EXERCISE REQUIREMENTS:
All of the data below is to be written out again exactly.

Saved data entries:
--
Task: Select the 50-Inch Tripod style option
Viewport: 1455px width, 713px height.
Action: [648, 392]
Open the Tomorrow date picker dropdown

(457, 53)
--
RESULT FOR THIS EXERCISE:
Task: Select the 50-Inch Tripod style option
Viewport: 1455px width, 713px height.
Action: [648, 392]
Open the Tomorrow date picker dropdown

(457, 53)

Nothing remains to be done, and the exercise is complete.